L'Irak revient à petits pas dans le giron arabe

L'Irak revient à petits pas dans le giron arabe
  • Après s'être engagé à outrance dans les affaires régionales sous le régime de Saddam Hussein, l’Irak s'est quasiment effacé du paysage depuis 2003
  • L'invasion américaine, en 2003, à la fois ratée et contestable sur le plan légal, a considérablement influencé la politique de la région

Pays fondateur de la Ligue arabe et bastion du nationalisme arabe, l'Irak a joué à travers l'histoire un rôle prépondérant sur la scène politique régionale.
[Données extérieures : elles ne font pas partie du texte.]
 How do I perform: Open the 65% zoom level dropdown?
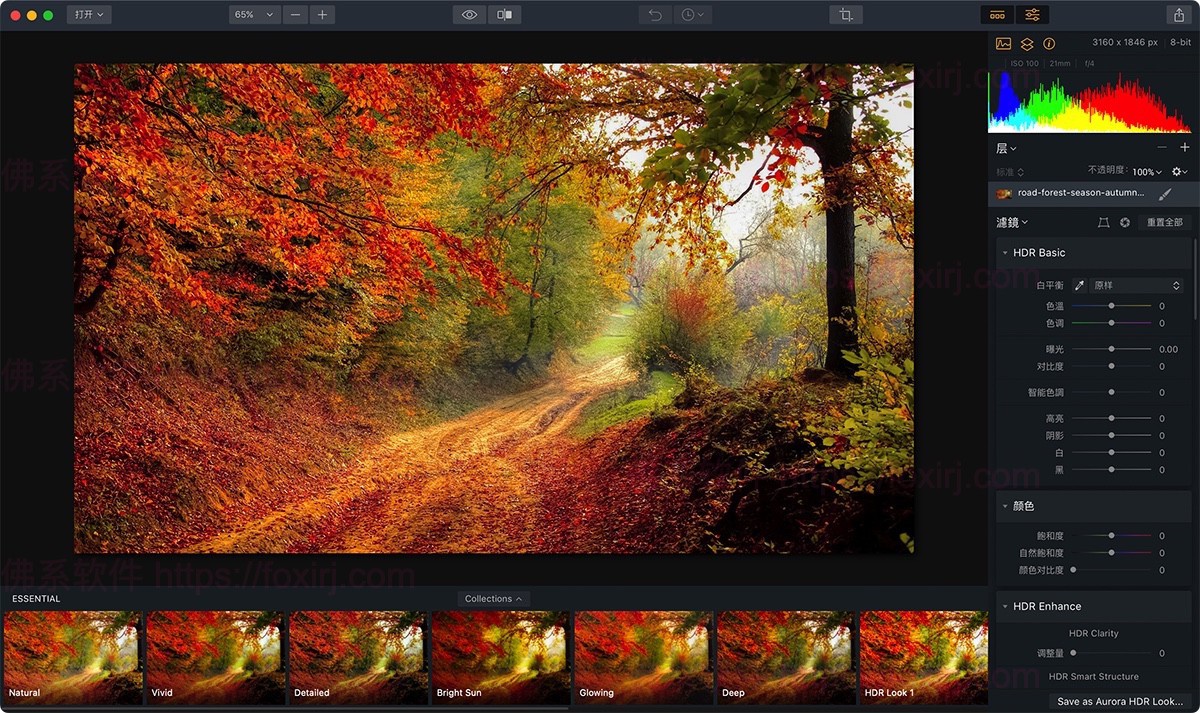254,15
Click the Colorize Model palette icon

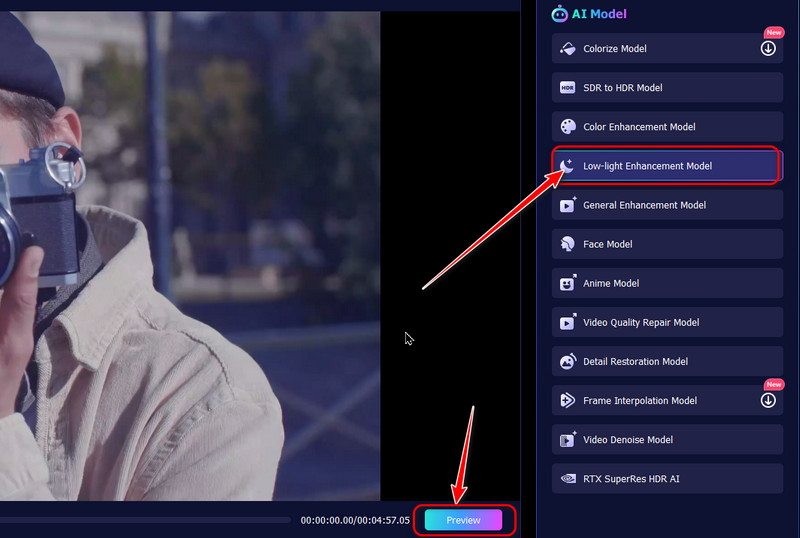[x=567, y=49]
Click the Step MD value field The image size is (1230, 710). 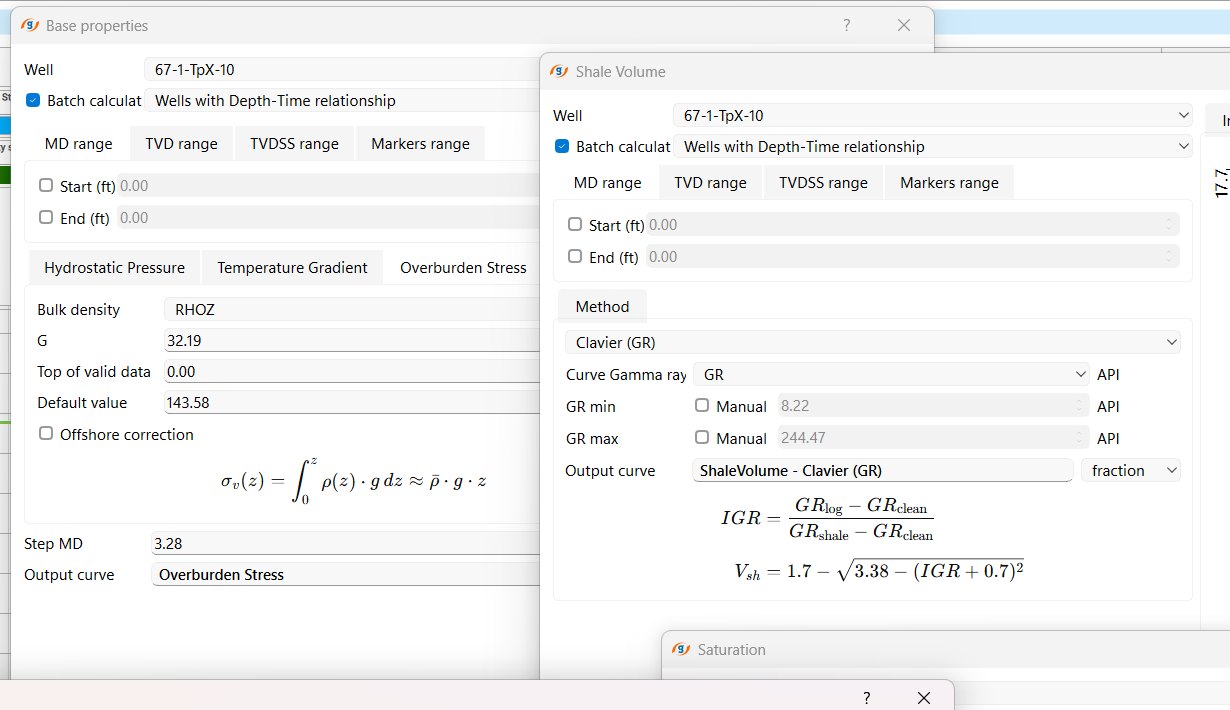(345, 543)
Toutefois, après s'être engagé à outrance dans les affaires régionales sous le régime de Saddam Hussein, ce pays s'est quasiment effacé du paysage depuis 2003.

Aussi le gouvernement, dirigé par le Premier ministre, Moustafa al-Kazimi, a-t-il voulu inverser cette tendance dans une période pendant laquelle la conjoncture politique interne se stabilisait et que l’Irak était en train de devenir un acteur régional et international de plus en plus dynamique. Le sommet qui s’est tenu samedi dernier à Bagdad a marqué une avancée majeure dans cette direction. À cette occasion, l’Irak a tenté de rassembler ses rivaux régionaux en tablant sur sa position délicate, qui le place entre ces deux pôles.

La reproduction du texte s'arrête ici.